11:53
Brief
The Pulse
Immigrant stories: ‘People can see who you are, not just who the news says you are’

Carolina Fonseca has always been a dreamer.
It’s not a term she came up with on her own, but it’s one that has been very relevant to her life. Fonseca’s parents brought her over from Mexico when she was a young girl and she lived many years as an undocumented immigrant and then as a DACA (Deferred Action for Childhood Arrivals) recipient before getting permanent residency.
“I will never forget the strength that they had to come here,” she said of her parents. “If times get tough for me or I feel like I can’t do something, I think about that strength that they had.”
Fonseca was one of four people at a storytelling event Thursday hosted by the NC Justice Center’s Immigrant and Refugee Rights Program.
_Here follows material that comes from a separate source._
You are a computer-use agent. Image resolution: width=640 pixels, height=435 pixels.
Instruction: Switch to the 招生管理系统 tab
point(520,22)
The event was titled “This Journey: Stories of Immigrants, Refugees & Advocates.” The NC Justice Center is the parent organization of NC Policy Watch.
She talked about the guilt she still feels over getting residency status in the U.S. over others and said it’s important for her to keep telling her story to help others.
“People can see who you are and not just who the news says you are,” she said of speaking out.
Her struggle helped push her to the path she’s on (she’s writing a children’s book) and she is proud of her history.
“We always have to remember where we came from because our culture is beautiful — don’t ever let anyone take that way from you,” she said.

Eighty-year-old Terry Grunwald spoke after Fonseca with a different perspective about immigration. Her father escaped Nazi Germany during World War II and sought refuge in the U.S.
He was forced by a judge to go back, but by political chance ended up being able to stay.
Grunwald said she has been telling her father’s story for 80 years and there are still very real echoes of the past in other immigrants’ stories.
“These are people trying to live decent lives, and they deserve to live it in safety,” she said. “Hopefully 80 years from now, we won’t have these stories.”
Angela Salamanca, who owns Raleigh businesses Centro Mexican Restaurant and Gallo Pelon, spoke about her experience building a life in the Triangle as an undocumented immigrant from Colombia.

She landed in North Carolina after being denied admission to a university in Bogotá, Colombia, and the plan was never to stay. But Salamanca quickly learned that she loved life in America.
“I was able to be whatever I wanted to be,” she said.
Salamanca said 1995 was a different time for immigrants and she was able to get a social security card and driver’s license — basic documents, she said, that were able to open a lot of door for her.
She eventually got residency status in the U.S. and is now working to get her mother here after being away from her for so long.
“I’m proud to be an immigrant in this country, and I’m proud that I landed in Raleigh,” she said.
Lela Ali was the last speaker. She identifies as an Afro Arab Immigrant Muslim but said she struggled a lot with her identity and with being an immigrant growing up.
As a child, she said, she didn’t quite grasp what undocumented really meant.
“It meant relunctantly and painfully not being able to admit who I was,” she said.
Ali couldn’t get a driver’s license when she was 16; she had to pay more to attend college, couldn’t apply for financial aid and didn’t qualify for many scholarships.

“At that moment, the American dream was shattered for me,” she said.
But she pushed on and eventually got a scholarship, “the golden ticket,” it was described to her. It was her only and single way into college but it also left her with a sense of guilt and the reality of privilege that other immigrants didn’t have.
“So many other young immigrants just like me couldn’t get the golden ticket,” Ali said.
She’s gone on to build a life for herself and become comfortable with her identity. She was empowered, she said, by knowing her history and culture, and she encouraged others to as well.
Ali said her mother once read her an Arab proverb that stuck with her.
“Those that are without knowledge of their histories are like trees without roots,” she quoted.